Инженю произнесла эти слова почти горестным тоном и сопроводила их почти иронической улыбкой.
Ретиф вздрогнул: впервые Инженю говорила с ним подобным тоном и так улыбалась.
Он подошел к окну, открыл его и увидел, как молодой человек вышел на улицу, а затем, опустив голову, медленно закрыл за собой наружную дверь.
Каждое движение Кристиана свидетельствовало о сильнейшем отчаянии.
На миг Ретифу пришла мысль, что он ошибся и что молодой человек, которому он отказал в руке дочери, действительно рабочий; но он снова подумал о его изысканной речи, о его белых руках, о том духе аристократизма, который источала вся его особа. Такой возлюбленный не мог быть резчиком, если только он не был резчиком, подобным Асканио у Бенвенуто Челлини; это, пожалуй, был дворянин.
Во всяком случае было очевидно, что этот дворянин влюблен в Инженю до такой степени, что мог бы попытаться овладеть ею силой или в приступе отчаяния покончить с собой.
Если дело дойдет до этого, то упрекать во всем Ретифу придется самого себя! И это не считая тех опасностей, которым он, наверняка, подвергнется, оставшись один на один с гневом и местью переживающей горе семьи. Какие страшные угрызения совести для чуткого сердца, для филантропической души, для друга г-на Мерсье — самого чувствительного сердца и самой человеколюбивой души после Жан Жака Руссо!
Что станут говорить и думать о романисте, способном так злоупотреблять отцовской властью?
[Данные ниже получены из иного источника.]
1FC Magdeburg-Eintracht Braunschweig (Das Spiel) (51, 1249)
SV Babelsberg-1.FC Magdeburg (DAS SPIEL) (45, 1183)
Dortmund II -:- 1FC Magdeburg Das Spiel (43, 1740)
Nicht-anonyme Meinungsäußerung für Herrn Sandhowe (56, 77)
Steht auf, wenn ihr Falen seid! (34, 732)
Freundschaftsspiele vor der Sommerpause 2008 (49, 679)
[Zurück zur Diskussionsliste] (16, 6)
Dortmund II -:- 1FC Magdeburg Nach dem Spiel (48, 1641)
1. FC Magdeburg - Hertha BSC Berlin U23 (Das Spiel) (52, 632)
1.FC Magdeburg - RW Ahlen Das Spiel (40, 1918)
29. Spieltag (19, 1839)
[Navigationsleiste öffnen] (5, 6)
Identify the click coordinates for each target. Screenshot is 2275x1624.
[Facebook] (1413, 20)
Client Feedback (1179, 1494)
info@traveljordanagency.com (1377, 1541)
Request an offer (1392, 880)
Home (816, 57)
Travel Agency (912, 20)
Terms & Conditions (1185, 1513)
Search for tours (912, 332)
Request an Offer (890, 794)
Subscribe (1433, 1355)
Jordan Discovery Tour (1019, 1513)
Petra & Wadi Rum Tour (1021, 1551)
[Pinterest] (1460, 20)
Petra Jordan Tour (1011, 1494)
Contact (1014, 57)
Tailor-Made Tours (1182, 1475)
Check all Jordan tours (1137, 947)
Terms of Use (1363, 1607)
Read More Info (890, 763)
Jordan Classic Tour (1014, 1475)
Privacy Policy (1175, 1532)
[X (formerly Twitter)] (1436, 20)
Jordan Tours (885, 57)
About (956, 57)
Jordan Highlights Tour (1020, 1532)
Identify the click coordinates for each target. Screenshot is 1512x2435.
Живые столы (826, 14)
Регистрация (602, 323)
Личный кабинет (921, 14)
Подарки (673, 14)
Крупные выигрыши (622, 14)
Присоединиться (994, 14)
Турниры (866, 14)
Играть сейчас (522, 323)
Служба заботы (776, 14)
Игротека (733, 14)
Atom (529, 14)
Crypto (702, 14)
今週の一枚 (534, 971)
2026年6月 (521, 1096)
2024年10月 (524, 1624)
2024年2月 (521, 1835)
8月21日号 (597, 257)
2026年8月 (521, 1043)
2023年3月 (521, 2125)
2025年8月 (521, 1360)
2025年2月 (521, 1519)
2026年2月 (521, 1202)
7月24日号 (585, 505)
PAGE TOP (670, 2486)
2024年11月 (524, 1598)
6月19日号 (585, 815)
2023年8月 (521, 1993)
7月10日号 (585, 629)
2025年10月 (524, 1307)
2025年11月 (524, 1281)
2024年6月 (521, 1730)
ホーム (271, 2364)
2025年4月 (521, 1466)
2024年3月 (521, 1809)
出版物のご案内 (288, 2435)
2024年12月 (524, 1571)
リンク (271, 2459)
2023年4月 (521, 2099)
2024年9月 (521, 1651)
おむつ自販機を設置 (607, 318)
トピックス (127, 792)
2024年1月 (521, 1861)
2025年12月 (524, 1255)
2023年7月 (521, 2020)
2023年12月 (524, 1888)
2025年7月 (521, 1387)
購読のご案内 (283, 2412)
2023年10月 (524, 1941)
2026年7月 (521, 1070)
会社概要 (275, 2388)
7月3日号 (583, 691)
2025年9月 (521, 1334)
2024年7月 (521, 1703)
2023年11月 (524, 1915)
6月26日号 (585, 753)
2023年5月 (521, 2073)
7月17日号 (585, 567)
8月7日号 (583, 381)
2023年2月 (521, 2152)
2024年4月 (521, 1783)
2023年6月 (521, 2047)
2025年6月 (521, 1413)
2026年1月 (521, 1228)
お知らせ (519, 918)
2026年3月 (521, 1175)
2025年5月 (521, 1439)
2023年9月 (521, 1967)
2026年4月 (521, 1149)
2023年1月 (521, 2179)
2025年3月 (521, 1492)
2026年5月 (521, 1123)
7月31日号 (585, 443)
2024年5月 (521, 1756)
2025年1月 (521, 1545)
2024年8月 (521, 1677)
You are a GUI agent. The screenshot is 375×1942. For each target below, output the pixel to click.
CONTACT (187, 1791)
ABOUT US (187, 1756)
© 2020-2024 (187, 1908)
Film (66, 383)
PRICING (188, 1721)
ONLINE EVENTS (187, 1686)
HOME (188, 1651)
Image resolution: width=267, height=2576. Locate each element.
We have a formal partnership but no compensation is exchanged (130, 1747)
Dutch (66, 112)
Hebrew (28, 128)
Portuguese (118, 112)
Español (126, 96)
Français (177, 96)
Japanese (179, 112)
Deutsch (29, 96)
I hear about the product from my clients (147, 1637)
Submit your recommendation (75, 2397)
Ретиф, по крайней мере, желал, чтобы его не тяготила мысль, будто Кристиан мог оказаться рабочим; эта мысль особенно мучила его, ибо — скажем это в похвалу нашему романисту — страх перед опасностью (о ней мы уже говорили), которой ему могла угрожать оскорбленная или отчаявшаяся знатная семья, был лишь вторичен.
Вследствие этого Ретиф, приняв внезапное решение, взял трость и шляпу, лежавшие в углу, и стремительно пошел к лестнице. Инженю, либо потому что она поняла происходившее в душе отца, либо потому что ее доброе сердце было неспособно таить злость, улыбнулась Ретифу.
Ободренный улыбкой дочери, Ретиф бросился вниз по ступенькам с проворством пятнадцатилетнего рассыльного.
Прежде всего уверившись, что Кристиан его не видел и не слышал, он пошел за ним следом, прижимаясь к стенам, готовый остановиться и спрятаться в тень, если молодой человек обернется.
Ночь была темная, улицы были совершенно пустынны, и оба этих обстоятельства благоприятствовали замыслу Ре-тифа.
Кстати, молодой человек продолжал идти своей дорогой, ни разу не бросив взгляд в сторону улицы Бернардинцев, хотя на ней и осталась его жизнь.
Ретиф следовал за ним шагах примерно в пятидесяти; он видел, как Кристиан вышел на мост Сен-Мишель, приблизился к парапету и занес над ним ногу.
Старик, по-прежнему идя за ним по пятам, собрался было закричать, чтобы помешать молодому человеку броситься в воду, что, как он предполагал, тот и намеревался сделать; но в эту минуту крики, доносившиеся с площади Дофина, стали громче и их перекрыл грохот страшного взрыва.
Этот двойной шум заставил вздрогнуть обоих мужчин, один из которых следил за другим, и, вероятно, вынудил того, кто собирался броситься в воду, изменить решение.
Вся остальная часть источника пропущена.